_本文_
ここからは、実際の戸籍の一部を見ながら解読していきます。両親の祖父母を追っているので全部並列に解説するとわかりにくいため、父方の祖父を中心に見ていきます。
※注 戸籍を正確に読めないので、間違っている解釈があるかもしれません。ご了承ください。

1代前の戸籍

1通目:長野県須坂市
私の場合、妻とは事実婚のため父の籍から抜けていません。よって父の本籍地である長野県須坂市に請求。父は「上高井郡小布施町より転籍」とあるので、次は長野県小布施町役場に請求。

・父方の祖父母は原耕造、アイ子
・母方の祖父母は丸山尭、恭子

2通目:長野県小布施町
小布施町はお隣の自治体なので、直接役場へ行って取得。祖父の戸籍が東京都中野区で、父は中野区から籍を外れ小布施町に転籍したことがわかりました。次は中野区へ郵送で請求。

2代前の戸籍

3通目:東京都中野区
祖父・原耕造の戸籍。

ここから枝分かれになる情報が。

原耕造は荒川区日暮里から転籍
原耕造は昭和4年原二郎の養子に。佐賀市古川武夫より入籍
・原耕造の実父は古川俊英
・この時点で古川武夫古川俊英の関係は不明
・父方の祖母アイ子の父は茂助。前の戸籍は山口県豊浦郡(現下関市)

祖父耕造は中野区の前は荒川区に籍があったということで、荒川区に請求。また、昭和4年に原家に養子に入り、もともとは古川家(佐賀県佐賀市)だったことが記載されています。佐賀市にも請求。祖父が古川家の養子に入ったことは知っていたので、順調なさかのぼり。ここからは、

・家系(
・血筋(古川

の2系統をたどることにします。

3代前の戸籍

荒川区と佐賀市に郵送で請求したところ、両役場から相次ぎ電話が。それぞれ3通ずつ保管されているとのこと。送った定額小為替は各1通分(750円)なので、不足分2通ずつを追って郵送しました。なお、自治体によっては、一連の戸籍を請求する場合為替を3,000円程度(4通分)ぐらい送ってくださいとアナウンスしているところも。

4通目、5通目:佐賀市(古川家系)
古川武夫は、古川俊英の長男であることが判明。

・曾祖父古川俊英の長男は古川武夫

6、7通目:荒川区(原家系)
祖父・耕造の荒川区での戸籍。特に新しい情報なし。

4代前の戸籍

8通目:佐賀市(古川家系)

_収集データ_
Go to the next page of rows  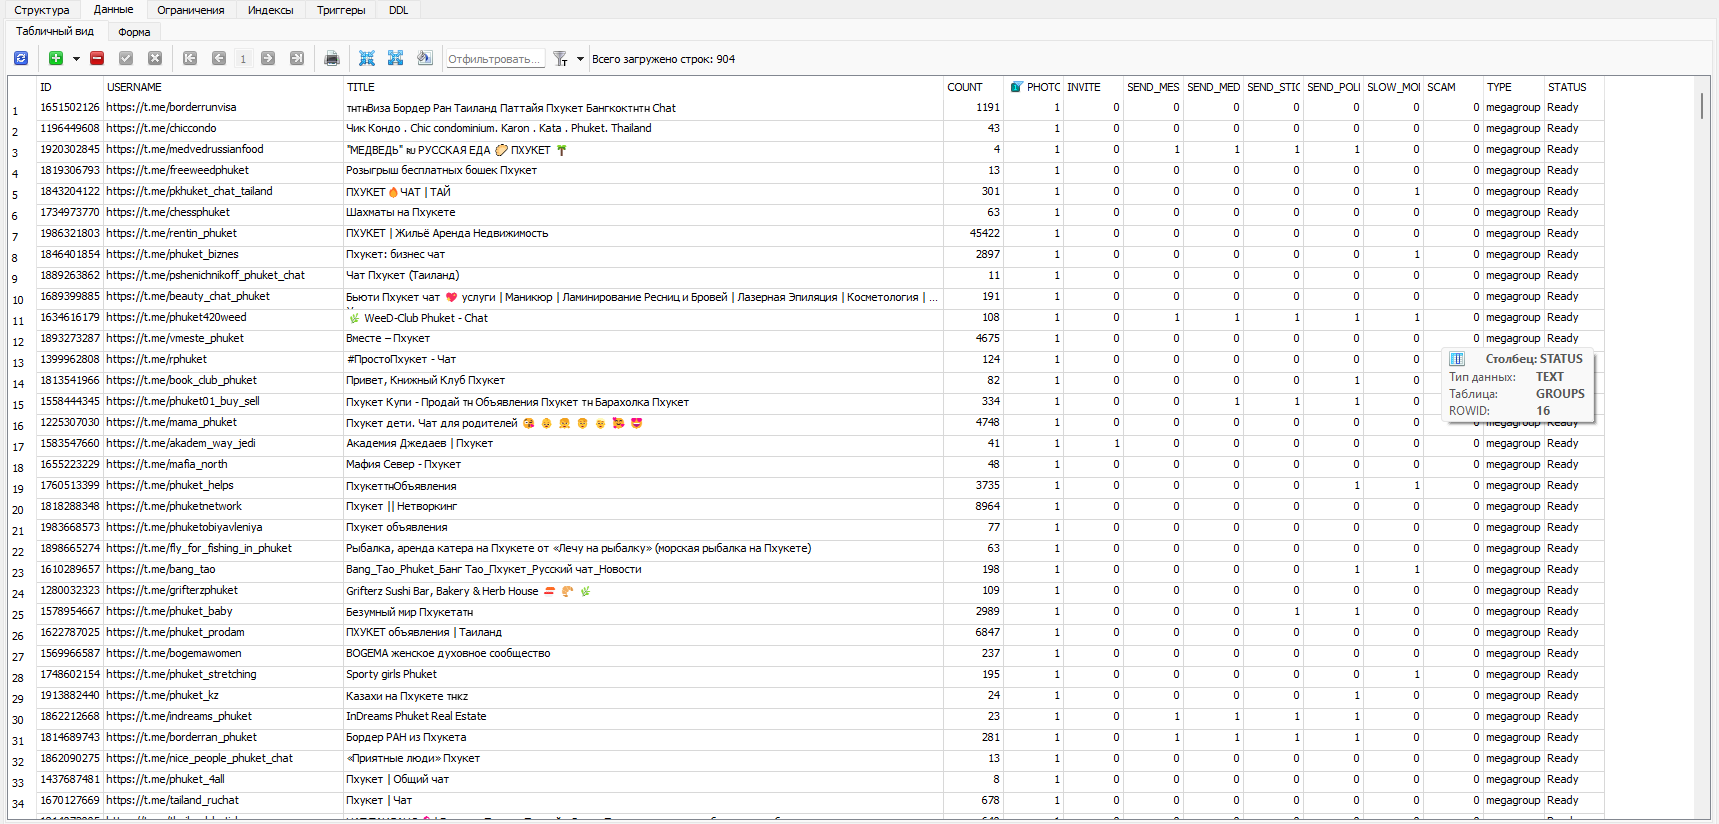point(268,59)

_やること_
A. 本文によると、父方の祖父母の名前は何か。
B. 本文の「祖父耕造は中野区の前は荒川区」を含む語句から「古川武夫は、古川俊英の長男であることが判明。」までを、「役場」を「役所」に書き換えて示してください。
データは使わなくてよい。

_結果一覧_
A. 原耕造とアイ子。

B.
祖父耕造は中野区の前は荒川区に籍があったということで、荒川区に請求。また、昭和4年に原家に養子に入り、もともとは古川家(佐賀県佐賀市)だったことが記載されています。佐賀市にも請求。祖父が古川家の養子に入ったことは知っていたので、順調なさかのぼり。ここからは、

・家系(
・血筋(古川

の2系統をたどることにします。

3代前の戸籍

荒川区と佐賀市に郵送で請求したところ、両役所から相次ぎ電話が。それぞれ3通ずつ保管されているとのこと。送った定額小為替は各1通分(750円)なので、不足分2通ずつを追って郵送しました。なお、自治体によっては、一連の戸籍を請求する場合為替を3,000円程度(4通分)ぐらい送ってくださいとアナウンスしているところも。

4通目、5通目:佐賀市(古川家系)
古川武夫は、古川俊英の長男であることが判明。